Mike Wilcher

No. 94, 54, 90
- Position: Linebacker

Personal information
- Born: March 20, 1960 (age 66) Washington D.C., U.S.
- Listed height: 6 ft 3 in (1.91 m)
- Listed weight: 238 lb (108 kg)

Career information
- High school: Eastern (Washington D.C.)
- College: North Carolina
- NFL draft: 1983: 2nd round, 36th overall pick

Career history
- Los Angeles Rams (1983–1990); San Diego Chargers (1991);

Awards and highlights
- First-team All-ACC (1982);

Career NFL statistics
- Sacks: 38.5
- Fumble recoveries: 6
- Interceptions: 4
- Stats at Pro Football Reference

= Mike Wilcher =

American football player (born 1960)

Michael D. Wilcher (born March 20, 1960) is an American former professional football player who was a linebacker in the National Football League (NFL). He played college football for the North Carolina Tar Heels. He played in the NFL from 1983 to 1991 for the Los Angeles Rams and San Diego Chargers.
He played his high school football at Eastern High School, a powerhouse in Washington DC.
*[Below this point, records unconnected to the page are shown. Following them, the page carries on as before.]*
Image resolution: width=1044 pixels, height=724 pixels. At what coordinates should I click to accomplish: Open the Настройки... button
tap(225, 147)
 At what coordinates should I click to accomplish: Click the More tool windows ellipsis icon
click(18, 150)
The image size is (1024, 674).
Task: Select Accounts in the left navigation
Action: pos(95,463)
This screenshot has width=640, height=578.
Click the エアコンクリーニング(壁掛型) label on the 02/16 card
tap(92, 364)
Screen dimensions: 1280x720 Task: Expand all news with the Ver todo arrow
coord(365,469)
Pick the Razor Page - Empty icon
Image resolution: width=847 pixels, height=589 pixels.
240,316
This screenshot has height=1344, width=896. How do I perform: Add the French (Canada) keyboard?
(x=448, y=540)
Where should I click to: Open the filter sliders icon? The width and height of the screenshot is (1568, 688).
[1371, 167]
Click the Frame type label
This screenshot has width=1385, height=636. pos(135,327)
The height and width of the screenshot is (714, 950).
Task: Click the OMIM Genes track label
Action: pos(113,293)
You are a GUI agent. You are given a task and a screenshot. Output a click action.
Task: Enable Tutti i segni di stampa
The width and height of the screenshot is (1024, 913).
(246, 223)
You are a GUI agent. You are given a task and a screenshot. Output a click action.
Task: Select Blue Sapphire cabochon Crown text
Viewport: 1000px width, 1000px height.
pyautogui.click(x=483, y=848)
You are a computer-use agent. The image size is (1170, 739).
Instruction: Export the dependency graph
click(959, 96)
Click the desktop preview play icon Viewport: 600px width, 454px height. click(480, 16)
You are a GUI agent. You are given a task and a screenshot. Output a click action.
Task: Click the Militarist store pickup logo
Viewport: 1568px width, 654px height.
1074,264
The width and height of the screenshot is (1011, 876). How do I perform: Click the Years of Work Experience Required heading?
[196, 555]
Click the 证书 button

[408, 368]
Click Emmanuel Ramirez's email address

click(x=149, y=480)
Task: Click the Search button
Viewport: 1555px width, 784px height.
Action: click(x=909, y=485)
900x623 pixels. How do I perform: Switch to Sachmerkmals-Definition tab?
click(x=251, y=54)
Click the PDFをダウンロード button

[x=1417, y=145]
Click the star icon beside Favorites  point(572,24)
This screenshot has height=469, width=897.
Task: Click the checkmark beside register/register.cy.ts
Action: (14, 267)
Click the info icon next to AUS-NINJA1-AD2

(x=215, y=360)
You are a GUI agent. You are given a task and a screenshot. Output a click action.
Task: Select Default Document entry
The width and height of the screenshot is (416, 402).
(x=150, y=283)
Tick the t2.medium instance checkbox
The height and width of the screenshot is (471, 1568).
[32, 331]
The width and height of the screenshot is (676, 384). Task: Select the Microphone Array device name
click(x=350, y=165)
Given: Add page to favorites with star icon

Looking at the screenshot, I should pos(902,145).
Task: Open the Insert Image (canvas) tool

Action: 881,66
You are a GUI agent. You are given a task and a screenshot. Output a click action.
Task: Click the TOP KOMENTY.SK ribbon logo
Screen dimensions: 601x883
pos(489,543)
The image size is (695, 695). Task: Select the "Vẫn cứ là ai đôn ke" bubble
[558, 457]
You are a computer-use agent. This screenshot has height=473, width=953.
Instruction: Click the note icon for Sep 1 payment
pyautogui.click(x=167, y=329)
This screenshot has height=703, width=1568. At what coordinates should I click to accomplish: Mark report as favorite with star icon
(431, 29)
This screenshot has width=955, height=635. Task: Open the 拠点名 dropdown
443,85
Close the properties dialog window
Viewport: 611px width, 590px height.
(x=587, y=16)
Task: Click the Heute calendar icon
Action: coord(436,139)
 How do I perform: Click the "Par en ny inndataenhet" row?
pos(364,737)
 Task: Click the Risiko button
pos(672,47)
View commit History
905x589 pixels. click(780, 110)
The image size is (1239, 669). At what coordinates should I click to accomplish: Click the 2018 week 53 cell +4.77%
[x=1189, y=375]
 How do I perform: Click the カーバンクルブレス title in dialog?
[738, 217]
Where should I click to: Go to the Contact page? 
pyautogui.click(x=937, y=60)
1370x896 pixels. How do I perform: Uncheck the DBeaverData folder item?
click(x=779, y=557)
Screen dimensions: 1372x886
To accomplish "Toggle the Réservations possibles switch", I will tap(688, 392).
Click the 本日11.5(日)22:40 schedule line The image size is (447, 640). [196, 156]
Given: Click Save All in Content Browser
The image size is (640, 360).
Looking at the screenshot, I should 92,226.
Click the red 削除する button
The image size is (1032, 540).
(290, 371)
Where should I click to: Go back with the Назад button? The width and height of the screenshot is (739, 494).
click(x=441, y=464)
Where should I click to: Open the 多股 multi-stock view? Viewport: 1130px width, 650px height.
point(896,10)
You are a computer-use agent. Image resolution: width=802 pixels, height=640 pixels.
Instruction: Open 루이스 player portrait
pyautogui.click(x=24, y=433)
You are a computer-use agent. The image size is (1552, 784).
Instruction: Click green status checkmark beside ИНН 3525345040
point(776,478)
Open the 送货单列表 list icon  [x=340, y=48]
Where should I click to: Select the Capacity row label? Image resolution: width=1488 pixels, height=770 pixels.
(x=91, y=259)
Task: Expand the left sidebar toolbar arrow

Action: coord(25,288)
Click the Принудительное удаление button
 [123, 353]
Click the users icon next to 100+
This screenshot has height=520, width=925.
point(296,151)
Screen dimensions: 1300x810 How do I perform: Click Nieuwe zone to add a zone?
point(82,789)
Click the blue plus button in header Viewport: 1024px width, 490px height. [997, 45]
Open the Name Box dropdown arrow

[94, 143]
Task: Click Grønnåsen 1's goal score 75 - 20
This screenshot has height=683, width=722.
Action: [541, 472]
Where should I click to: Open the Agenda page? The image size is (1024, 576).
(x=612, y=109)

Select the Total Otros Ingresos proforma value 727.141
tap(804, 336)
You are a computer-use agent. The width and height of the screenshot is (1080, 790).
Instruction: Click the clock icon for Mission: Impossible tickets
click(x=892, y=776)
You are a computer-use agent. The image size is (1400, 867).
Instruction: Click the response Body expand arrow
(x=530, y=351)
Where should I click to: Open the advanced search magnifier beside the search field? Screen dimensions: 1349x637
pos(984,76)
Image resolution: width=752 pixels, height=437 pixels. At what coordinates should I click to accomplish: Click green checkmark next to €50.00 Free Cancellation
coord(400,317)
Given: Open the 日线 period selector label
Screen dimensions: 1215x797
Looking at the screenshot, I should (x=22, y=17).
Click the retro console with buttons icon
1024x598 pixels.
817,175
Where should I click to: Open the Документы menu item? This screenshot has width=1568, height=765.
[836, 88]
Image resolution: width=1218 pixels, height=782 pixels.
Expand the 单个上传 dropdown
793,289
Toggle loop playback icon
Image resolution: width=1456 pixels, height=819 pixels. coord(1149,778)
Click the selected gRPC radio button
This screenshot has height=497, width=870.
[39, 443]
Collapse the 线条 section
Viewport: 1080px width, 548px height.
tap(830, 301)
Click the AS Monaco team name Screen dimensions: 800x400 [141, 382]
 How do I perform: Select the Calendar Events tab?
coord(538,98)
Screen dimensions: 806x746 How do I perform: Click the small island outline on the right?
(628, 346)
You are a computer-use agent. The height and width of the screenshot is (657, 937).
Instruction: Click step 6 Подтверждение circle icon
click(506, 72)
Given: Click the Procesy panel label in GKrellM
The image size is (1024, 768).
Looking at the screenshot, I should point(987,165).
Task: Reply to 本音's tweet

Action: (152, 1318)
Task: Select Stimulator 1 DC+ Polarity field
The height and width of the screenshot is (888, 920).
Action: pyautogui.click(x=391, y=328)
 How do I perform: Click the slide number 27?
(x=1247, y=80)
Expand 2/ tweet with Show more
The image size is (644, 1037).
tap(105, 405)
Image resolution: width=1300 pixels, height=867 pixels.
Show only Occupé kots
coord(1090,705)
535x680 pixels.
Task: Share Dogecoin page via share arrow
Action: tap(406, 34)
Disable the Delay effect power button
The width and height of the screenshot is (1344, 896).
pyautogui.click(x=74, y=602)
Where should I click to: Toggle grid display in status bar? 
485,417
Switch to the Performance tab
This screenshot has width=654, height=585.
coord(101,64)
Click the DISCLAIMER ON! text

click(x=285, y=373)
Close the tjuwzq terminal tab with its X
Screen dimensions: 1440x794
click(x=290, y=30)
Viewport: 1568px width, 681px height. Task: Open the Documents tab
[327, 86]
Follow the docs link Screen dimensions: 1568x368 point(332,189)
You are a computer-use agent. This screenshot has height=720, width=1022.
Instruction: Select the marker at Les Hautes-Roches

At the University of North Carolina at Chapel Hill, Wilcher replaced Lawrence Taylor in the Tar Heel lineup, recording 68 tackles his senior season. He had 20 tackles for loss in his final two seasons combined. He was selected in the second round (36th overall pick) of the 1983 NFL draft. He was noted for good size (6–3, 240 pounds) and speed (4.73 forty-yard time).

With the Los Angeles Rams he spent his first year-and-a-half playing special teams and backing up outside linebackers Mel Owens and George Andrews. When Andrews suffered a knee injury in 1984, Wilcher took over the right outside linebacker position and held it though 1990. He started the final 5 games of 1984 and recorded 2 sacks. In 1985 Wilcher led the Rams with 12.5 sacks and recording 97 tackles. He ended his Rams career with 400 tackles, 38.5 sacks and 4 interceptions. He finished his NFL career playing two games with the San Diego Chargers, making his career total 125 games. He now lives in Maryland with his wife and three kids.